**Supplied passage:**
Although Progress M-27M achieved low-Earth orbit, it appeared to suffer from a malfunction toward the end of the Soyuz-2’s upper stage “burn,” just prior to spacecraft separation, which caused a rotational spin and generated a large debris field, totaling as many as 44 discrete objects at one point. Intermittent communications provided flight controllers with limited telemetry, which indicated that the spacecraft—also designated “Progress 59P,” the 61st of its kind to head toward the ISS since Progress M1-3 back in August 2000—had satisfactorily deployed its electricity-generating solar arrays, but no confirmation that its Kurs (“Course”) rendezvous antennas had unfurled. In keeping with procedures which are common to both unpiloted Progress and crewed Soyuz flights, the six-hour fast rendezvous profile was abandoned in favor of a standard two-day approach regime.
However, this quickly proved untenable, in view of the shaky communications and no success in efforts to overcome Progress M-27M’s uncontrollable spin. By 29 April, Roscosmos reported that the spacecraft was effectively lost, having sustained multiple systems failures and depressurized propellant lines, and that it would likely re-enter Earth’s atmosphere to destruction at some stage between 7-11 May. At length, the spacecraft and its 5,200-pound (2,360-kg) load of food, water, fuel, supplies, and experiments for the Expedition 43 crew re-entered the atmosphere in the small hours of 8 May, burning up over a sparse region of the Pacific Ocean, between 560-2,000 miles (350-1,300 km) off the west coast of Chile. It was a sad end to the 150th Progress flight and only the second outright mission failure in the program’s chequered, 37-year history. Back in August 2011, the booster delivering Progress M-12M to orbit suffered a catastrophic engine failure and the spacecraft was lost over the Altai Republic.
Although neither NASA or the European Space Agency (ESA) have yet confirmed the month-long extension to Expedition 43, Novosti Kosmonavtiki has noted that the crew’s return to Earth had been “delayed for several weeks, according to sources as the Italian Space Agency.” A return to Earth in the 11-13 June timeframe will conclude a mission of around 199-201 days for Shkaplerov, Virts, and Cristoforetti, making theirs the second-longest ISS expedition in history, surpassed only by the 215-day accomplishment of Expedition 14 crewmen Mike Lopez-Alegria of NASA and Mikhail Tyurin of Russia between September 2006-April 2007.

**Recorded data:**
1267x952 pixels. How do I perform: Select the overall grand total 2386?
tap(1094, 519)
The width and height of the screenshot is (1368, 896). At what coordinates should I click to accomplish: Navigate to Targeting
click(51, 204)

**Problem description:** Reproduce word for word everything in the Progress M-27M passage from "Although neither NASA" down to "September 2006-April 2007.".

**The solution:**
Although neither NASA or the European Space Agency (ESA) have yet confirmed the month-long extension to Expedition 43, Novosti Kosmonavtiki has noted that the crew’s return to Earth had been “delayed for several weeks, according to sources as the Italian Space Agency.” A return to Earth in the 11-13 June timeframe will conclude a mission of around 199-201 days for Shkaplerov, Virts, and Cristoforetti, making theirs the second-longest ISS expedition in history, surpassed only by the 215-day accomplishment of Expedition 14 crewmen Mike Lopez-Alegria of NASA and Mikhail Tyurin of Russia between September 2006-April 2007.